The hursag is constructed with Ninurta’s skills in irrigation engineering and employed to improve the agriculture of the surrounding lands, farms and gardens where the water had previously been wasted.

After her death, she became the goddess of the wind, like Enlil. She may be the Goddess of the South Wind referred to in the story of Adapa, as her husband Enlil was associated with northerly winter storms. As “Lady Wind” she may be associated with the figure of the Akkadian demon “Lil-itu”, thought to have been the origin of the Hebrew Lilith legend.

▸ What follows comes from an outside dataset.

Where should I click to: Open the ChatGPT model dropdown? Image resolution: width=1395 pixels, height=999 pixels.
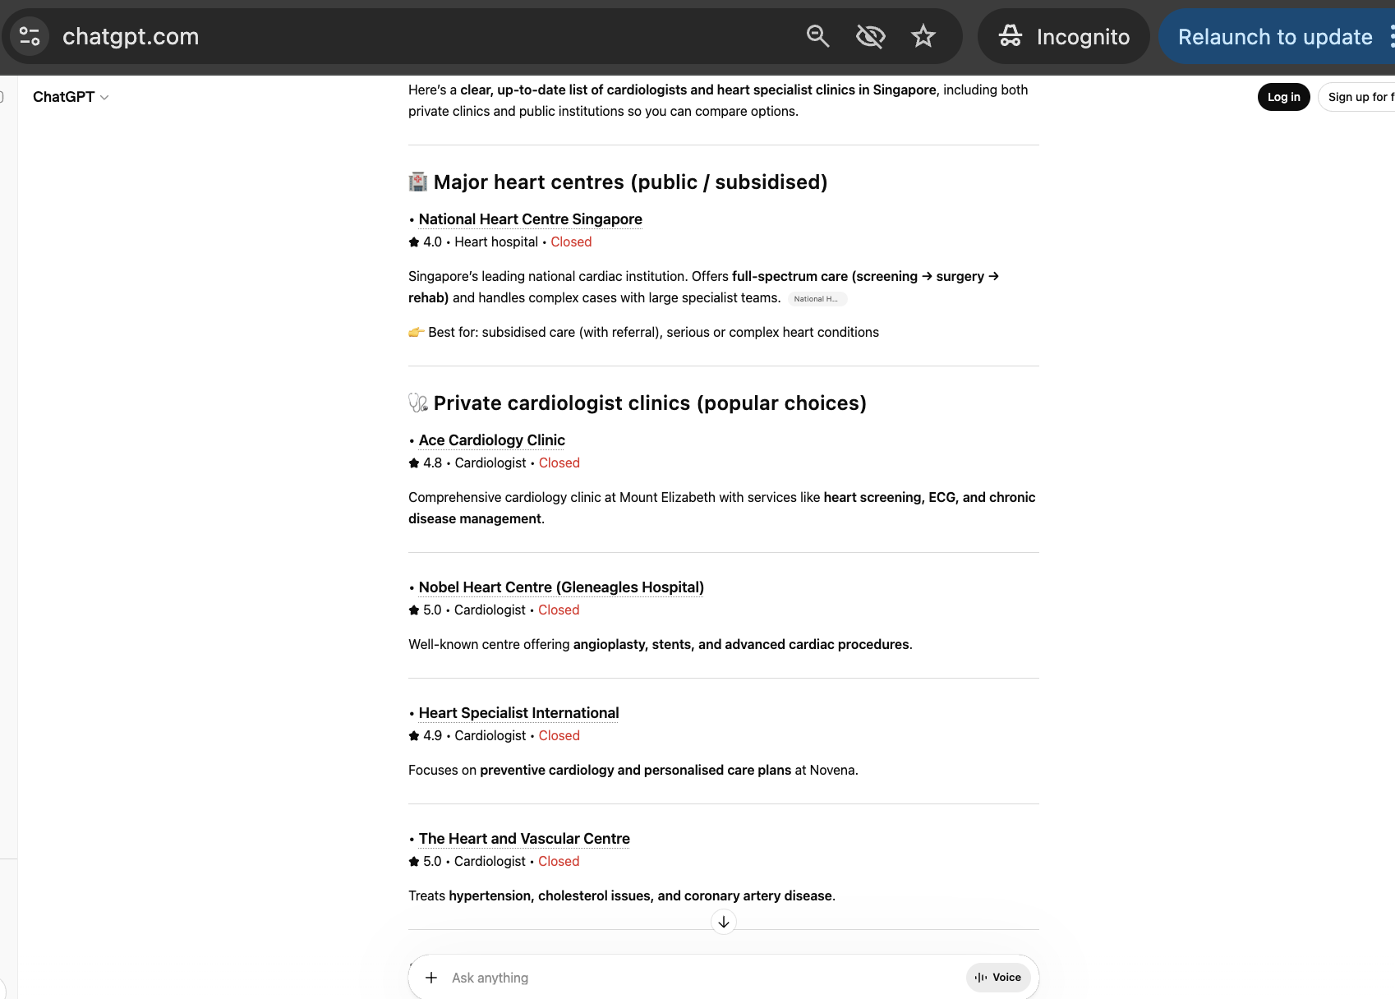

In Jewish folklore, from Alphabet of Ben Sira (ca 700-1000 CE) onwards, Lilith appears as Adam’s first wife, who was created at the same time (Rosh Hashanah) and from the same earth as Adam – compare Genesis 1:27. This contrasts with Eve, who was created from one of Adam’s ribs: Genesis 2:22.

The legend developed extensively during the Middle Ages, in the tradition of Aggadic midrashim, the Zohar, and Jewish mysticism. For example, in the 13th-century writings of Rabbi Isaac ben Jacob ha-Cohen, Lilith left Adam after she refused to become subservient to him and then would not return to the Garden of Eden after she had coupled with the archangel Samael.

The resulting Lilith legend continues to serve as source material in modern Western culture, literature, occultism, fantasy, and horror.

Ninlil (𒀭DNIN.LÍL”lady of the open field” or “Lady of the Wind”) is the consort goddess of Enlil.She lived in Dilmun with her family. Impregnated by her husband Enlil, who lie with her by the water, she conceived a boy, Nanna/Suen, the future moon god. As punishment Enlil was dispatched to the underworld kingdom of Ereshkigal, where Ninlil joined him.